Em "É Apenas o Fim do Mundo", uma cena ilustra bem o estilo Dolan: em flashback, Louis contempla o quarto em que passou a adolescência e se vê transando com outro garoto. A cena é saturada como num filtro de Instagram, a música é carregada de sintetizadores e tudo ecoa como comercial de perfume.

Em Cannes, seu filme repetiu o feito do anterior, "Mommy" (2014), que havia levado o prêmio do júri. Nas duas ocasiões, seu discurso de agradecimento foi massacrado nas redes sociais e comparado aos "piores do Oscar".

Chegou-se a cogitar que ele desistiria de apresentar lá o seu sétimo longa, "The Death and Life of John F. Donovan" em 2017 por temer a recepção da imprensa na França. Dolan desmentiu em seu perfil numa rede social e repeliu o que chamou de "bullying".

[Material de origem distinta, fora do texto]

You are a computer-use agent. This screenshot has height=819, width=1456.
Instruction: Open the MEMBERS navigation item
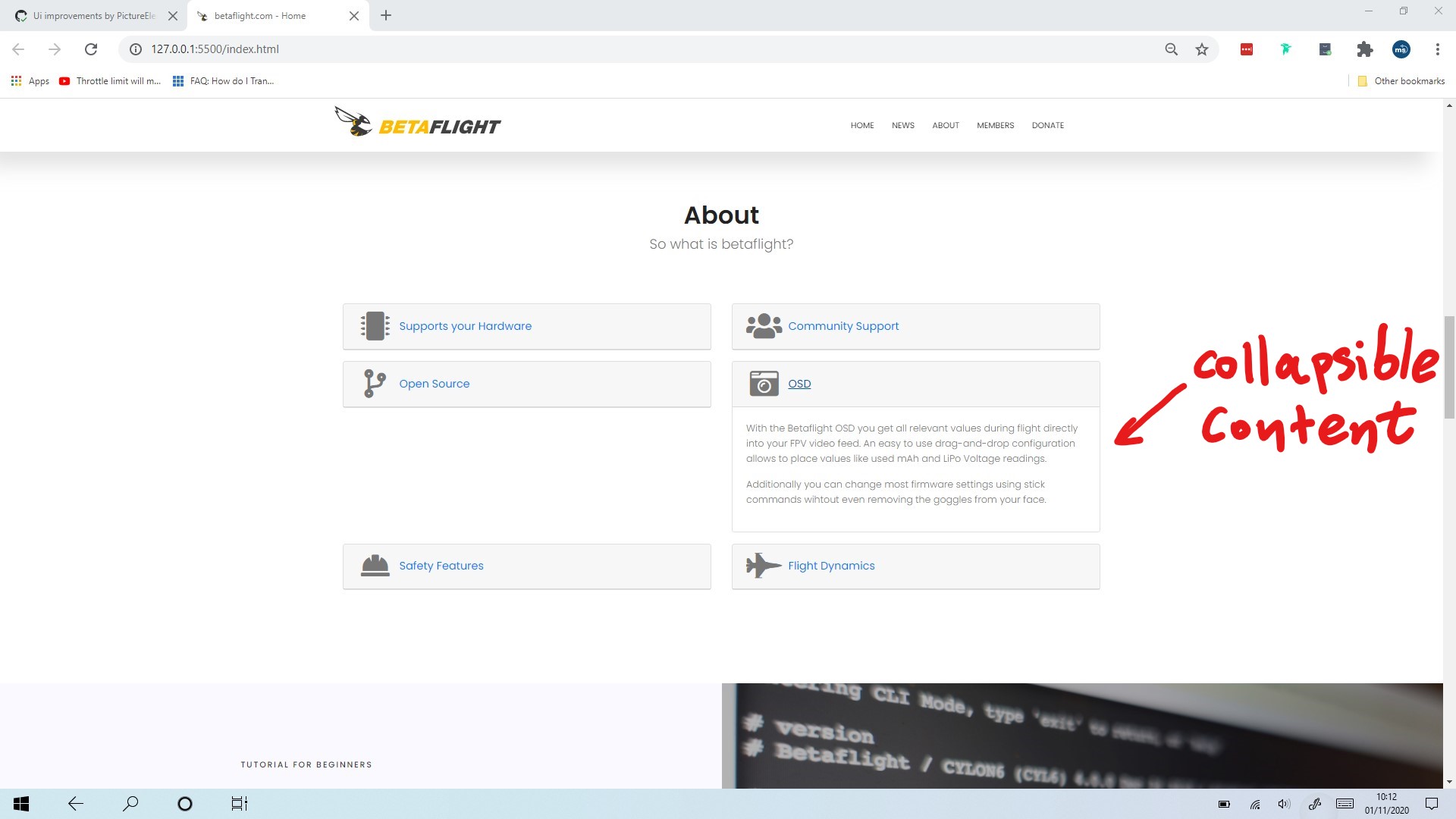click(995, 125)
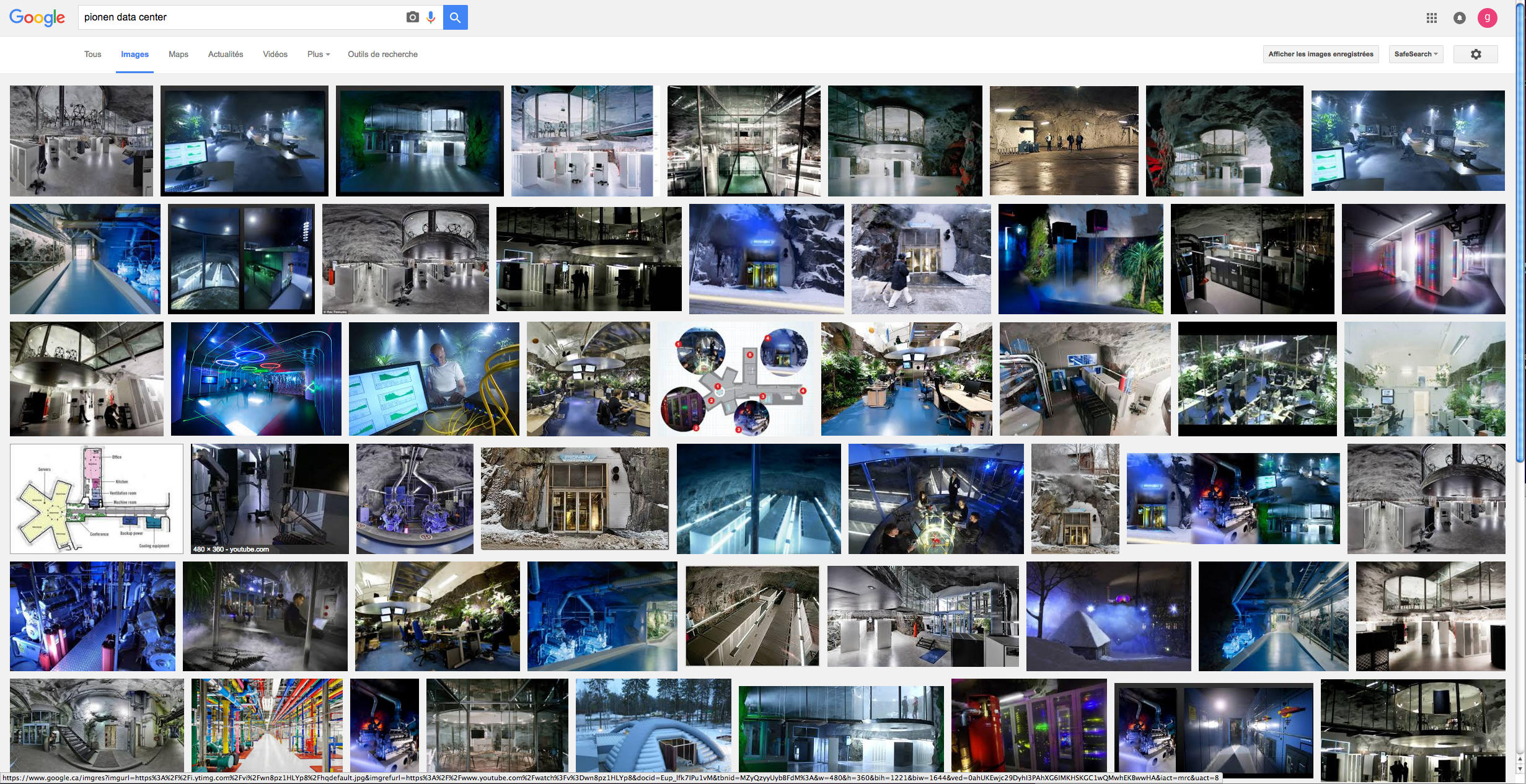Open the Google apps grid
1526x784 pixels.
pyautogui.click(x=1431, y=18)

Questionado na entrevista sobre detalhes da nova empreitada, ele se zanga e diz que não quer comentar: "Está tudo no IMDb", afirma, citando o site que reúne dados sobre novas produções. Está lá que Kit Harrington (o Jon Snow de "Game of Thrones") fará o papel de um ator hollywoodiano cujas correspondências trocadas com um garoto de 11 anos são expostas.

A reportagem insiste. Ele bufa, revira os olhos: "É sobre fama e família, e como os parentes lidam com a fama de alguém que eles amam", diz levantando-se da cadeira e pondo um fim à entrevista.